_Problem_
Give back the records in full, with every line exactly as it was.

Pixel coordinate grounding data
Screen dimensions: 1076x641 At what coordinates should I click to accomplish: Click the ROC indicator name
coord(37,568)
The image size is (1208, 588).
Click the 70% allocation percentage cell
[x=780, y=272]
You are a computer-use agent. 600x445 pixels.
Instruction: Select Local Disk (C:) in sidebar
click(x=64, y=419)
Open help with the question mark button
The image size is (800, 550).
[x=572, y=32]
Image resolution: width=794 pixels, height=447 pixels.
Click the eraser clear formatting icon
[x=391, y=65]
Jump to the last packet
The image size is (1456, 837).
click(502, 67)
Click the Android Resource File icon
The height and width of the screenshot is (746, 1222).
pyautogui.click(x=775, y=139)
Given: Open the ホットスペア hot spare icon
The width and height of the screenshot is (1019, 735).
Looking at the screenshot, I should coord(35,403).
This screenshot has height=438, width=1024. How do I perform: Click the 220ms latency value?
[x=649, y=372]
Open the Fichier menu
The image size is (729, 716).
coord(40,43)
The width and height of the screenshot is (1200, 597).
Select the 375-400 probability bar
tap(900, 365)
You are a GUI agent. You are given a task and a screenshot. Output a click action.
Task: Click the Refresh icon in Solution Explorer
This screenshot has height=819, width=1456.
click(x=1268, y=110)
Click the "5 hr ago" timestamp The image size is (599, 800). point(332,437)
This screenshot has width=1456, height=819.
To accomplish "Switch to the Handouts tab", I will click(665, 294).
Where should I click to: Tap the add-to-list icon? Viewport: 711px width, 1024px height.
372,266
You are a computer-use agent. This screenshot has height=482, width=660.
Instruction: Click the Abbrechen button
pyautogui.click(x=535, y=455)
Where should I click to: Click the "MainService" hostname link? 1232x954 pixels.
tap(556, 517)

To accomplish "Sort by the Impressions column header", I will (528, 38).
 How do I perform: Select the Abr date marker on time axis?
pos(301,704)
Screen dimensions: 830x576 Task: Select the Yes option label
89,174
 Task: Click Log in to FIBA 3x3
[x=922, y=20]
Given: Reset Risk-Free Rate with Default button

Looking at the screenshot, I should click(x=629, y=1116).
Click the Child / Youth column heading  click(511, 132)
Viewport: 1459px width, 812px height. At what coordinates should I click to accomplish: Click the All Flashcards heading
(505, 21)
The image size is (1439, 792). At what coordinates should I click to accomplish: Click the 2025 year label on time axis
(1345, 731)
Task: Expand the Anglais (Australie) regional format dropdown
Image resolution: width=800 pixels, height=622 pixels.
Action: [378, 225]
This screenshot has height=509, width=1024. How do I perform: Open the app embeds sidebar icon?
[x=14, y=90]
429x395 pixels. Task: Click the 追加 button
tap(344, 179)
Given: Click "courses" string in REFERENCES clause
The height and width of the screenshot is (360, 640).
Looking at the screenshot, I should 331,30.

_Solution for this problem_
Screen dimensions: 1076x641 At what coordinates should I click to accomplish: Click the ROC indicator name
coord(37,568)
The image size is (1208, 588).
Click the 70% allocation percentage cell
[x=780, y=272]
You are a computer-use agent. 600x445 pixels.
Instruction: Select Local Disk (C:) in sidebar
click(x=64, y=419)
Open help with the question mark button
The image size is (800, 550).
[x=572, y=32]
Image resolution: width=794 pixels, height=447 pixels.
Click the eraser clear formatting icon
[x=391, y=65]
Jump to the last packet
The image size is (1456, 837).
click(502, 67)
Click the Android Resource File icon
The height and width of the screenshot is (746, 1222).
pyautogui.click(x=775, y=139)
Given: Open the ホットスペア hot spare icon
The width and height of the screenshot is (1019, 735).
Looking at the screenshot, I should coord(35,403).
This screenshot has height=438, width=1024. How do I perform: Click the 220ms latency value?
[x=649, y=372]
Open the Fichier menu
The image size is (729, 716).
coord(40,43)
The width and height of the screenshot is (1200, 597).
Select the 375-400 probability bar
tap(900, 365)
You are a GUI agent. You are given a task and a screenshot. Output a click action.
Task: Click the Refresh icon in Solution Explorer
This screenshot has height=819, width=1456.
click(x=1268, y=110)
Click the "5 hr ago" timestamp The image size is (599, 800). point(332,437)
This screenshot has width=1456, height=819.
To accomplish "Switch to the Handouts tab", I will click(665, 294).
Where should I click to: Tap the add-to-list icon? Viewport: 711px width, 1024px height.
372,266
You are a computer-use agent. This screenshot has height=482, width=660.
Instruction: Click the Abbrechen button
pyautogui.click(x=535, y=455)
Where should I click to: Click the "MainService" hostname link? 1232x954 pixels.
tap(556, 517)

To accomplish "Sort by the Impressions column header", I will (528, 38).
 How do I perform: Select the Abr date marker on time axis?
pos(301,704)
Screen dimensions: 830x576 Task: Select the Yes option label
89,174
 Task: Click Log in to FIBA 3x3
[x=922, y=20]
Given: Reset Risk-Free Rate with Default button

Looking at the screenshot, I should click(x=629, y=1116).
Click the Child / Youth column heading  click(511, 132)
Viewport: 1459px width, 812px height. At what coordinates should I click to accomplish: Click the All Flashcards heading
(505, 21)
The image size is (1439, 792). At what coordinates should I click to accomplish: Click the 2025 year label on time axis
(1345, 731)
Task: Expand the Anglais (Australie) regional format dropdown
Image resolution: width=800 pixels, height=622 pixels.
Action: [378, 225]
This screenshot has height=509, width=1024. How do I perform: Open the app embeds sidebar icon?
[x=14, y=90]
429x395 pixels. Task: Click the 追加 button
tap(344, 179)
Given: Click "courses" string in REFERENCES clause
The height and width of the screenshot is (360, 640).
Looking at the screenshot, I should 331,30.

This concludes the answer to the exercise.